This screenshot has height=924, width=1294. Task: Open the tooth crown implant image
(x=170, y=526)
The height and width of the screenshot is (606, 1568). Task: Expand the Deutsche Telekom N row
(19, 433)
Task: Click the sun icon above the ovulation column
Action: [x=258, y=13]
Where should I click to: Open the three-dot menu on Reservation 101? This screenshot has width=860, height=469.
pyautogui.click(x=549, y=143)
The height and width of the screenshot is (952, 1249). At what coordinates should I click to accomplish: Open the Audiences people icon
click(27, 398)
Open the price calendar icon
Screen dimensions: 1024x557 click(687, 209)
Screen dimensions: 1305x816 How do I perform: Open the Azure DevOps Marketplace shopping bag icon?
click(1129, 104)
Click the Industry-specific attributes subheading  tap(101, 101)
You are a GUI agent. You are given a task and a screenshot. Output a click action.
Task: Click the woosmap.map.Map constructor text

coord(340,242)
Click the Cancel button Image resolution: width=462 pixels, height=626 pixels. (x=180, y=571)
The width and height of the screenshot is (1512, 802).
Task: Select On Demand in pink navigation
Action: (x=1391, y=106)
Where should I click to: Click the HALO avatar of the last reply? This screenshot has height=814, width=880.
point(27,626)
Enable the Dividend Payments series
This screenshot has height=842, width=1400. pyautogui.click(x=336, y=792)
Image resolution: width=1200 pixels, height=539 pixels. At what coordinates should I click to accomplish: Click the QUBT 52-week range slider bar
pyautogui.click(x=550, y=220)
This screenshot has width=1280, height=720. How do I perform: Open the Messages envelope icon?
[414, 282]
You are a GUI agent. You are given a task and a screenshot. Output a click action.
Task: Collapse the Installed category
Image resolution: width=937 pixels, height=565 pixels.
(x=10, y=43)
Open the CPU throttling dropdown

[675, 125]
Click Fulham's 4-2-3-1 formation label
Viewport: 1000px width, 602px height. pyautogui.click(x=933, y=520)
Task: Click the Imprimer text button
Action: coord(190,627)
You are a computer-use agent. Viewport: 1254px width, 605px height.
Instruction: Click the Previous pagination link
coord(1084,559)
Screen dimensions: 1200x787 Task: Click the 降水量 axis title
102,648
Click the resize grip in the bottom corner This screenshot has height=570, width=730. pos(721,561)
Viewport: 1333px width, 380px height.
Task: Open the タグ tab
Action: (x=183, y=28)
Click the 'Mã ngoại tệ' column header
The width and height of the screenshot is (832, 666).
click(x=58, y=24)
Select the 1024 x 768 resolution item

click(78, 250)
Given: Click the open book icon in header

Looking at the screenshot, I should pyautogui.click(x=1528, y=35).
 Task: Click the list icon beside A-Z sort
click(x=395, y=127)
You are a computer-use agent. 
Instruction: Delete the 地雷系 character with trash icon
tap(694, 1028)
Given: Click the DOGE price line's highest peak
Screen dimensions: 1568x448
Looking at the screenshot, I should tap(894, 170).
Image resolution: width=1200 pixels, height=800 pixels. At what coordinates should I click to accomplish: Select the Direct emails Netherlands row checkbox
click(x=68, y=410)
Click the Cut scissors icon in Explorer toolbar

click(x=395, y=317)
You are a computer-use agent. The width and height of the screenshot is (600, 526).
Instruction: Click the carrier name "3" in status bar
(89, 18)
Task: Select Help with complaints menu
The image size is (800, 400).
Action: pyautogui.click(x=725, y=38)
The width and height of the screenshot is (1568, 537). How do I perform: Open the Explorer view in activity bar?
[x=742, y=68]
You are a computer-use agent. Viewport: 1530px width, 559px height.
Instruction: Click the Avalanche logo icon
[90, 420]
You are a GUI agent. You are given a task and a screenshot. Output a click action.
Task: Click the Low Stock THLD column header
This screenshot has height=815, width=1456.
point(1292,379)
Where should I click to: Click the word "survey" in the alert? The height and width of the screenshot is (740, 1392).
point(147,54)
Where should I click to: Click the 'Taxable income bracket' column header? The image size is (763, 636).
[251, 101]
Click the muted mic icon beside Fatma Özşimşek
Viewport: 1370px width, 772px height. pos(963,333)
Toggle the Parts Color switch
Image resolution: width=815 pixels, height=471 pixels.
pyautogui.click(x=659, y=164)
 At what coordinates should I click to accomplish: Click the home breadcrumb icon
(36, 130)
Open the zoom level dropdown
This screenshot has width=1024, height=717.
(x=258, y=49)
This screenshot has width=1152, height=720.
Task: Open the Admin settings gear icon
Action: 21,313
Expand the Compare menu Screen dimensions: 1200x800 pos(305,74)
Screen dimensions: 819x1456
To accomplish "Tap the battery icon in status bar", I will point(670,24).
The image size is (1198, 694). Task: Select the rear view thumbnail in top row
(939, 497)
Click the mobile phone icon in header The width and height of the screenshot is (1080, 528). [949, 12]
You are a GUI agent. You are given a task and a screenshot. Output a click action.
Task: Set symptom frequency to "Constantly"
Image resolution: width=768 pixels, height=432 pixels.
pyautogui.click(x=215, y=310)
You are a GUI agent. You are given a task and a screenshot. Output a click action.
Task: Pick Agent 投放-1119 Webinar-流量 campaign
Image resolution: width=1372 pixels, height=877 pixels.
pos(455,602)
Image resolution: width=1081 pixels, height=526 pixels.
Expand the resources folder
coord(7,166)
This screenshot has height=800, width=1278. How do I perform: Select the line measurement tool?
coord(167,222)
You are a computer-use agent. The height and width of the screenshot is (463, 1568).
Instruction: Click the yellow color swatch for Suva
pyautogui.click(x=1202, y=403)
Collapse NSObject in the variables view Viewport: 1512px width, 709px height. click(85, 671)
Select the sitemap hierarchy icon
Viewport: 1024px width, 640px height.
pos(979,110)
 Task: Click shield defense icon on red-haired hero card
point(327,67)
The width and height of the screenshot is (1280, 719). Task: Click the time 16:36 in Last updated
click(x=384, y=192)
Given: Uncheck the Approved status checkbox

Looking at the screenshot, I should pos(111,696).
* * * *
__What you should do__. Set down, exactly as they appear above, all lines from the one that has "Image resolution: width=1200 pixels, height=800" down to the one that has "Task: Click the Low Stock THLD column header", including those two and no others.

__Reply__.
Image resolution: width=1200 pixels, height=800 pixels. At what coordinates should I click to accomplish: Select the Direct emails Netherlands row checkbox
click(x=68, y=410)
Click the Cut scissors icon in Explorer toolbar

click(x=395, y=317)
You are a computer-use agent. The width and height of the screenshot is (600, 526).
Instruction: Click the carrier name "3" in status bar
(89, 18)
Task: Select Help with complaints menu
The image size is (800, 400).
Action: pyautogui.click(x=725, y=38)
The width and height of the screenshot is (1568, 537). How do I perform: Open the Explorer view in activity bar?
[x=742, y=68]
You are a computer-use agent. Viewport: 1530px width, 559px height.
Instruction: Click the Avalanche logo icon
[90, 420]
You are a GUI agent. You are given a task and a screenshot. Output a click action.
Task: Click the Low Stock THLD column header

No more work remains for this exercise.